**DIRECTIONS:**
Only an exact copy is wanted: the lines from the one holding "Task: Select Triedy from the table list" through the last line below, minus the pictures.

═════ RECORDED INFORMATION

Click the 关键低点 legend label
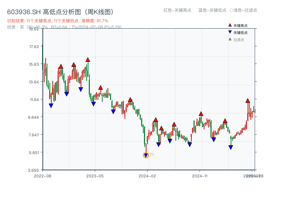This screenshot has height=212, width=283. (241, 33)
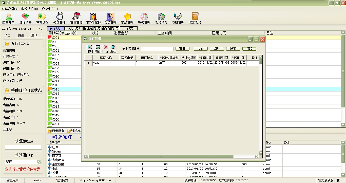This screenshot has height=183, width=346.
Task: Click the 商品管理 star icon
Action: tap(127, 18)
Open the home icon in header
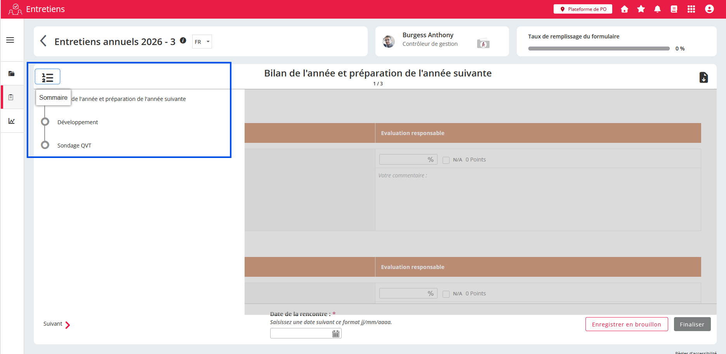 [624, 9]
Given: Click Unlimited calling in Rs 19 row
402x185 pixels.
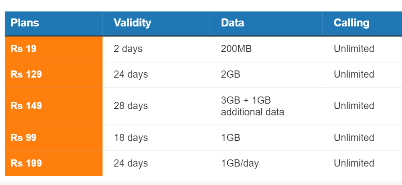Looking at the screenshot, I should [x=354, y=49].
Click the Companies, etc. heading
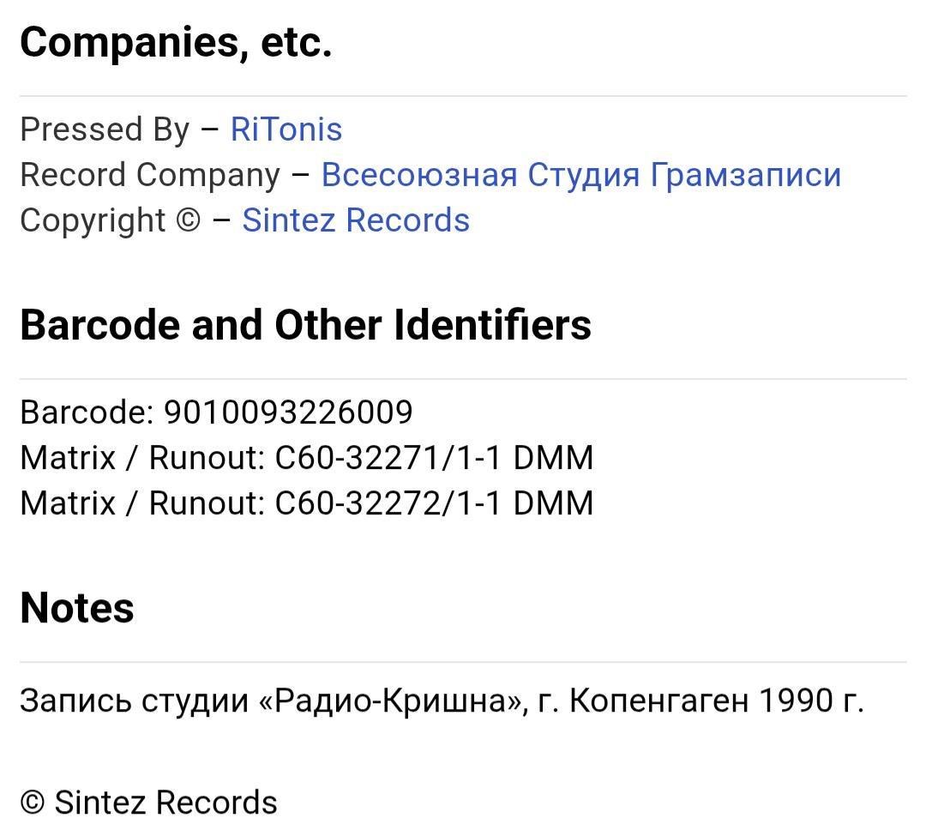The image size is (926, 836). [x=176, y=43]
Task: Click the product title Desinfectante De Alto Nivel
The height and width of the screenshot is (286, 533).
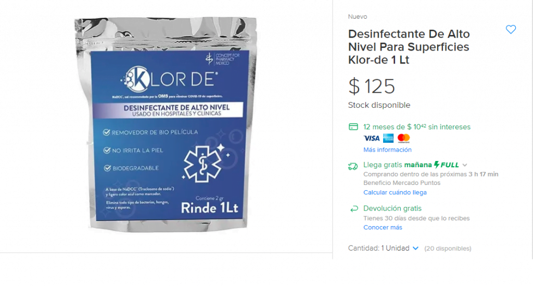Action: tap(409, 47)
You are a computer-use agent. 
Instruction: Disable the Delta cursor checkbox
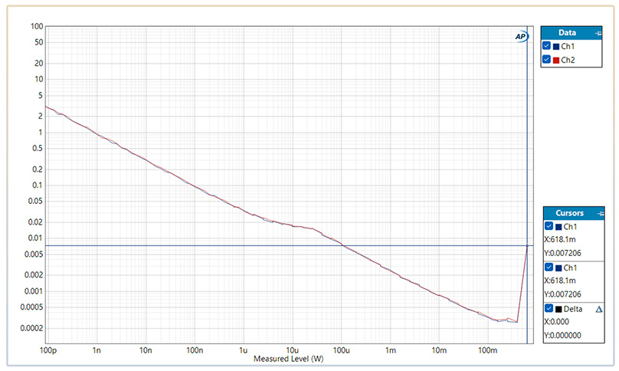tap(548, 309)
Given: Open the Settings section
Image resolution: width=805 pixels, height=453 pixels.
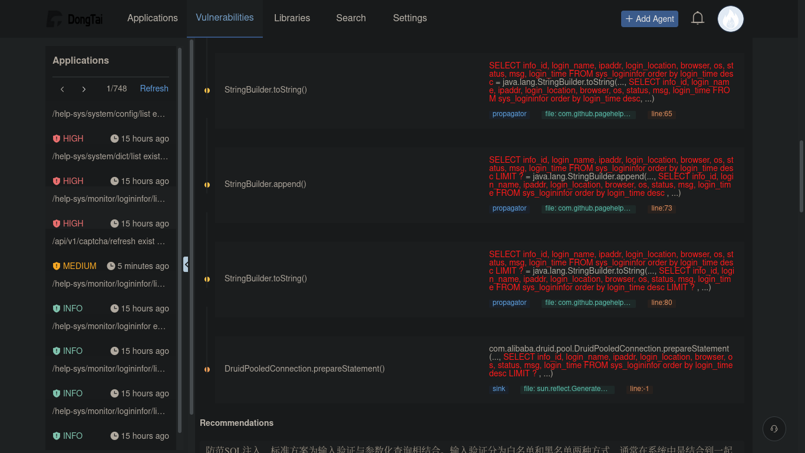Looking at the screenshot, I should [410, 18].
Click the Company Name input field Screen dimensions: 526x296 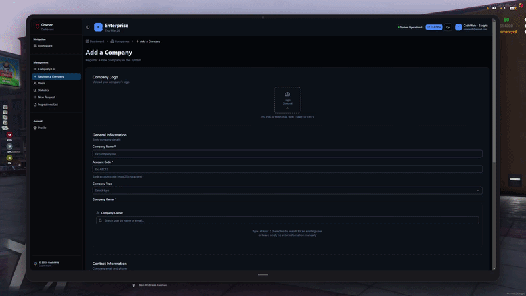(x=287, y=153)
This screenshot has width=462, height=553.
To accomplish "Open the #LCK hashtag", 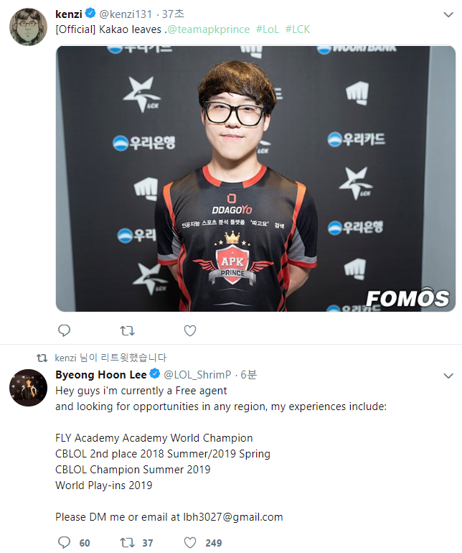I will coord(298,29).
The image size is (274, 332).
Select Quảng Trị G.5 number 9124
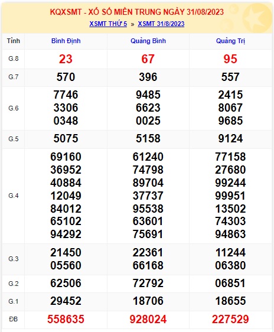click(x=230, y=138)
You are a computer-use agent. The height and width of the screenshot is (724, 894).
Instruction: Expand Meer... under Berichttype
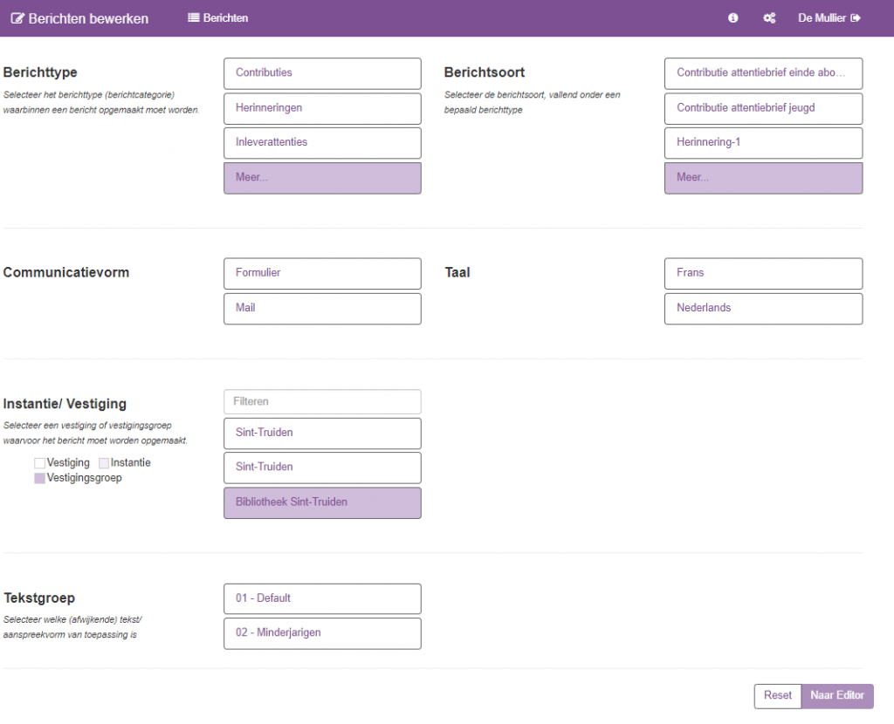pos(322,178)
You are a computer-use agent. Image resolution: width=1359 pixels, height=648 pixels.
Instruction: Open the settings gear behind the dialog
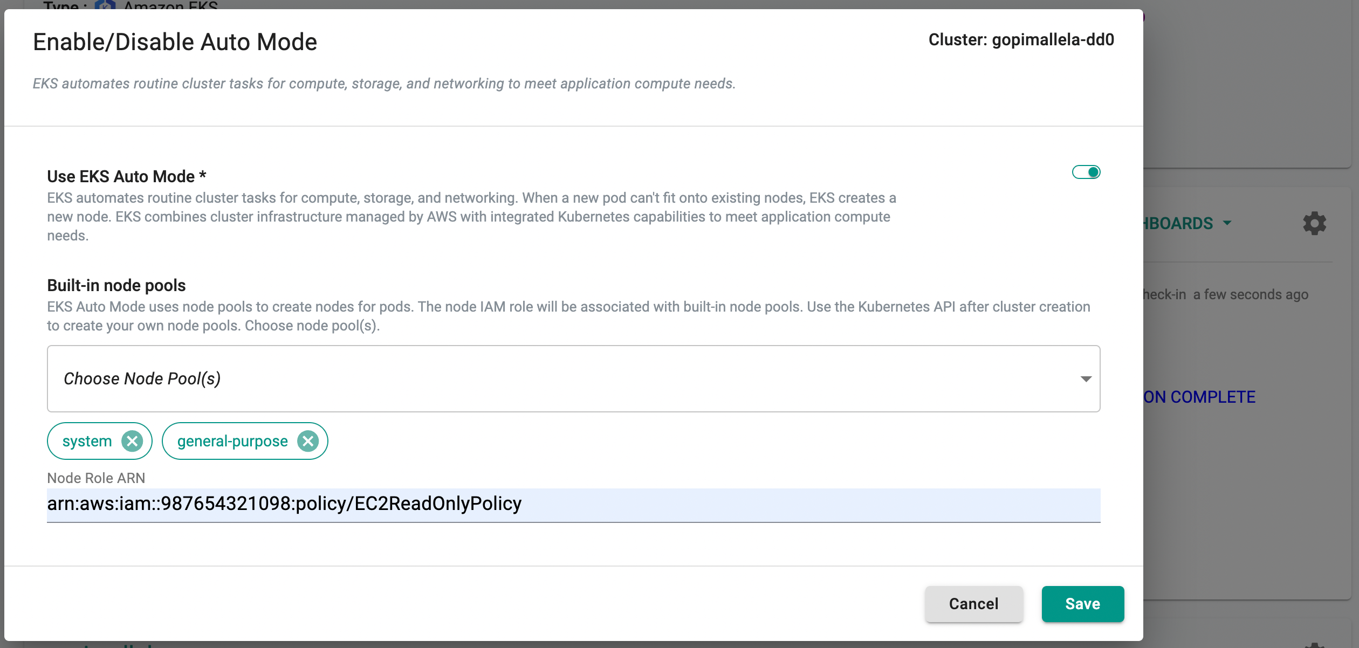click(1314, 223)
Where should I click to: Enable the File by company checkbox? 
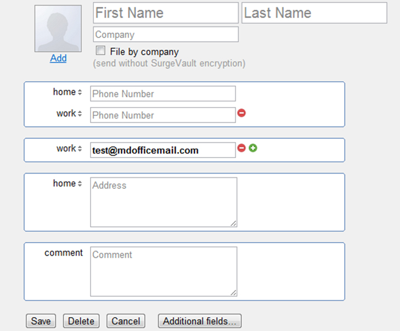(100, 51)
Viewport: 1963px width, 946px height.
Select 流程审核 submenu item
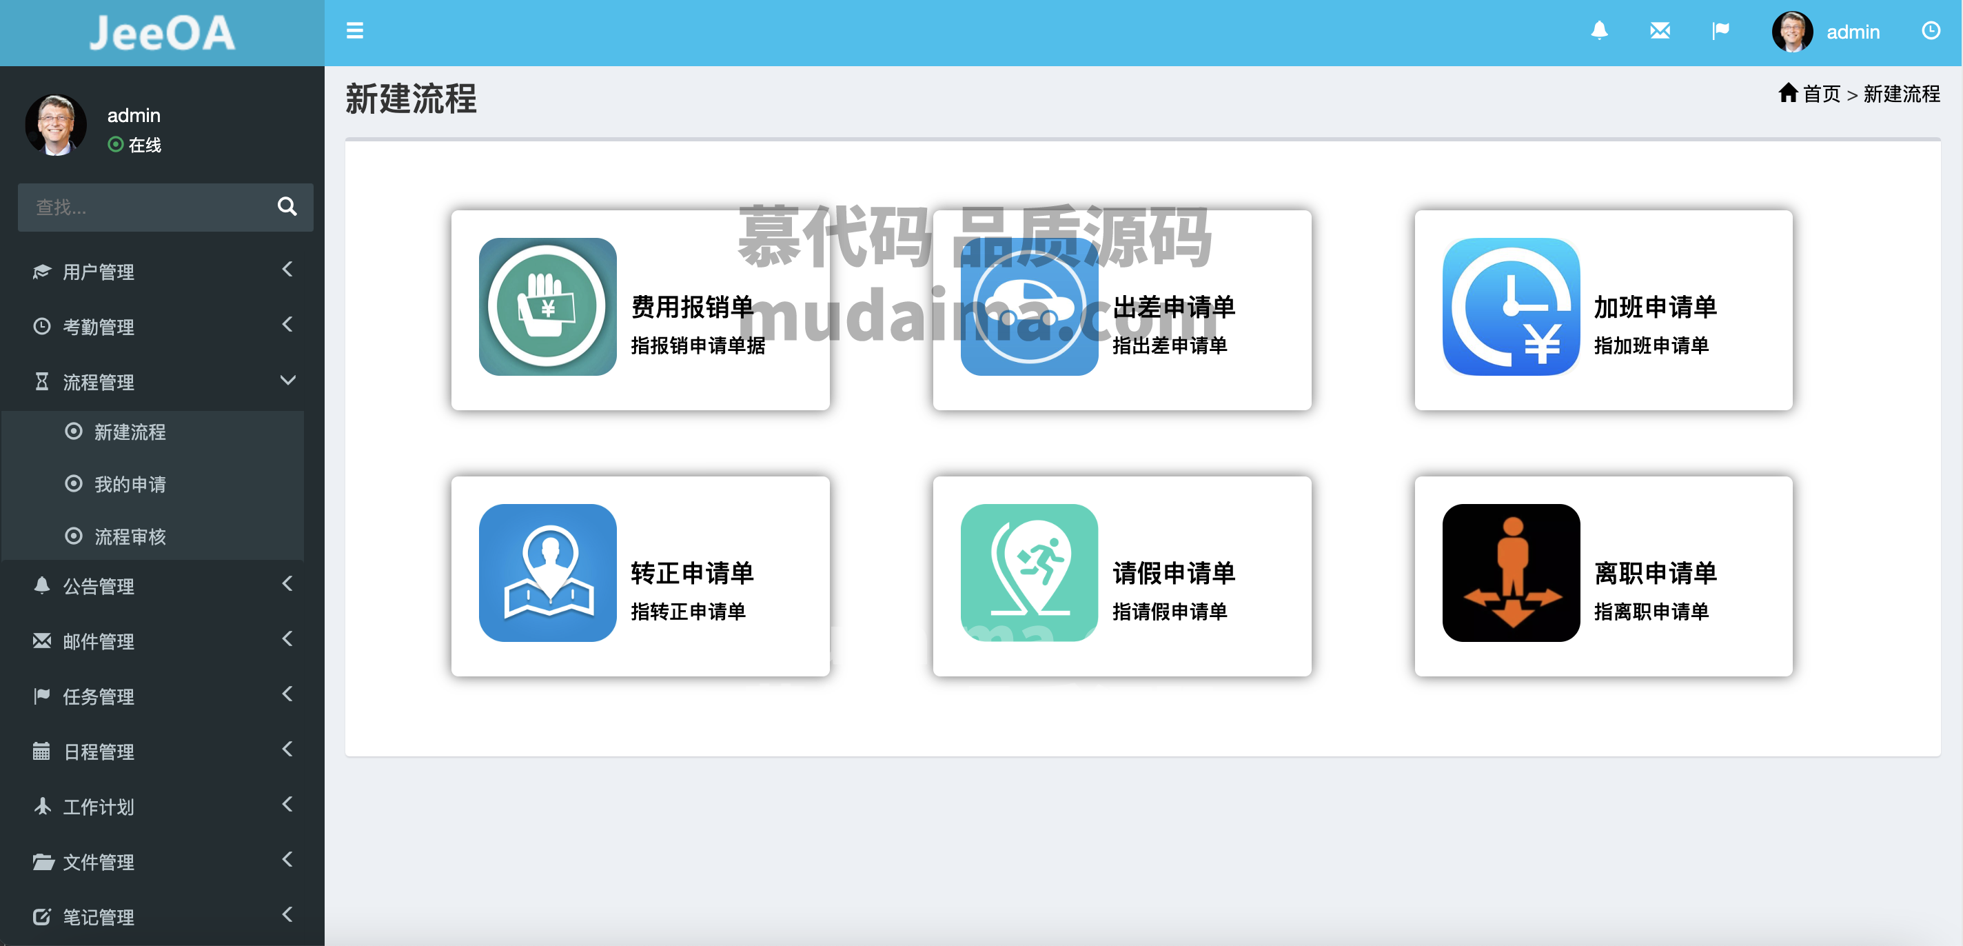coord(130,537)
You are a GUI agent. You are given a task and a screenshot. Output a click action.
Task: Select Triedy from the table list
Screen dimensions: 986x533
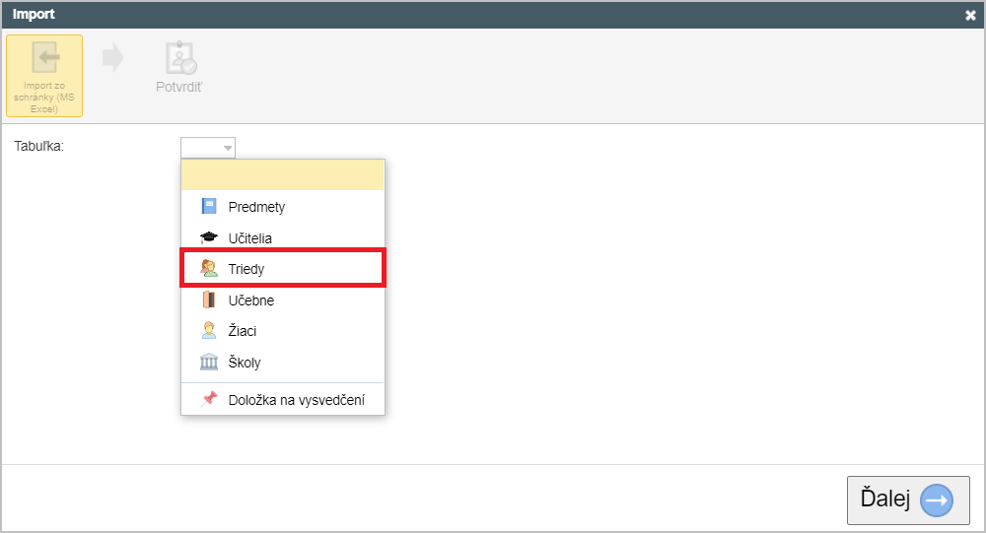point(282,268)
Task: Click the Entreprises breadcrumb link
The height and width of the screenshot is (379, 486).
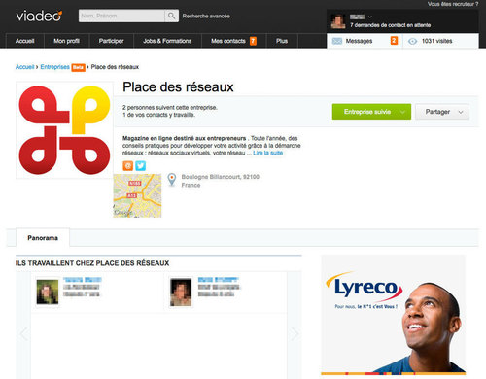Action: click(x=54, y=67)
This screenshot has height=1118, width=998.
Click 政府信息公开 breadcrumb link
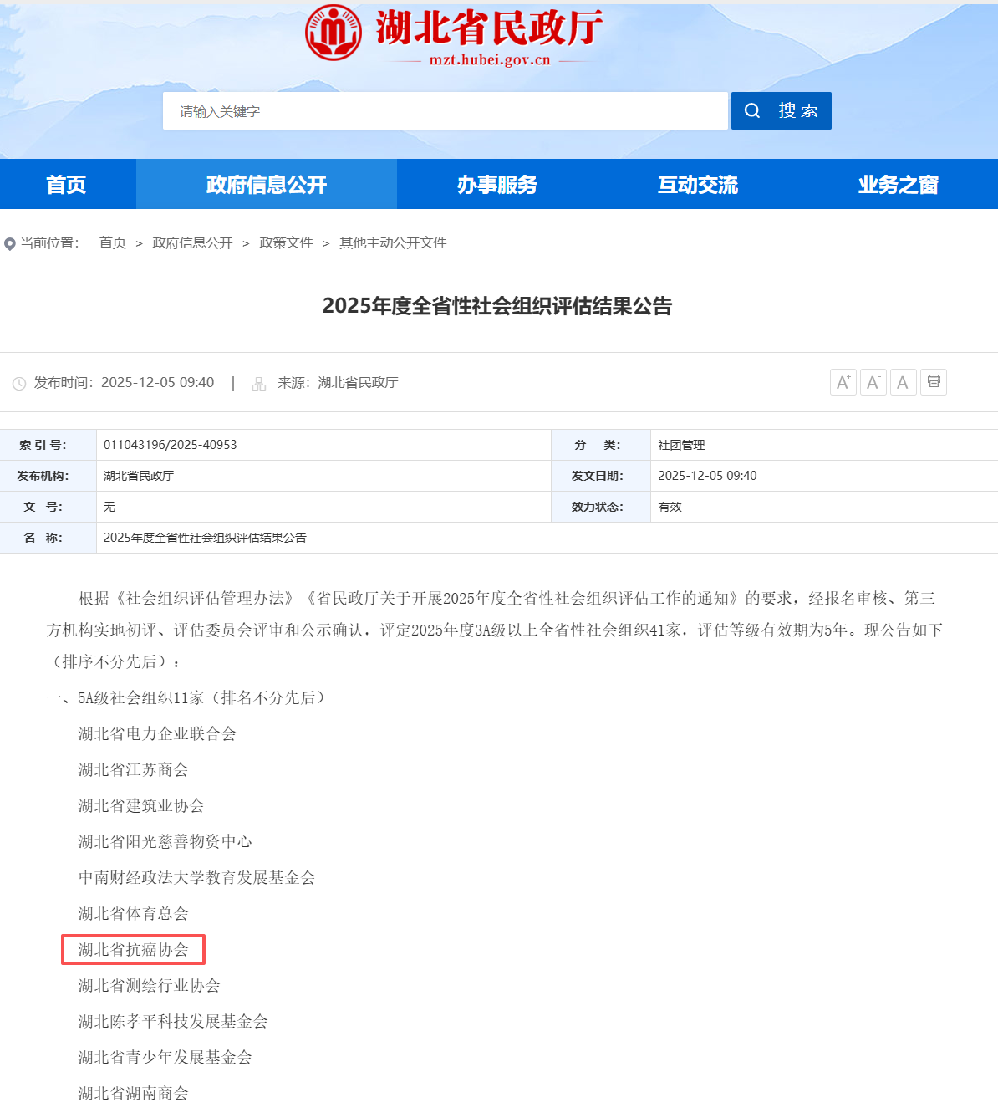tap(192, 242)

══════════

**ANSWER TO THIS TASK:**
Task: Select Triedy from the table list
Screen dimensions: 986x533
point(282,268)
Task: Click the Entreprises breadcrumb link
The height and width of the screenshot is (379, 486).
Action: click(x=54, y=67)
This screenshot has height=1118, width=998.
Click 政府信息公开 breadcrumb link
tap(192, 242)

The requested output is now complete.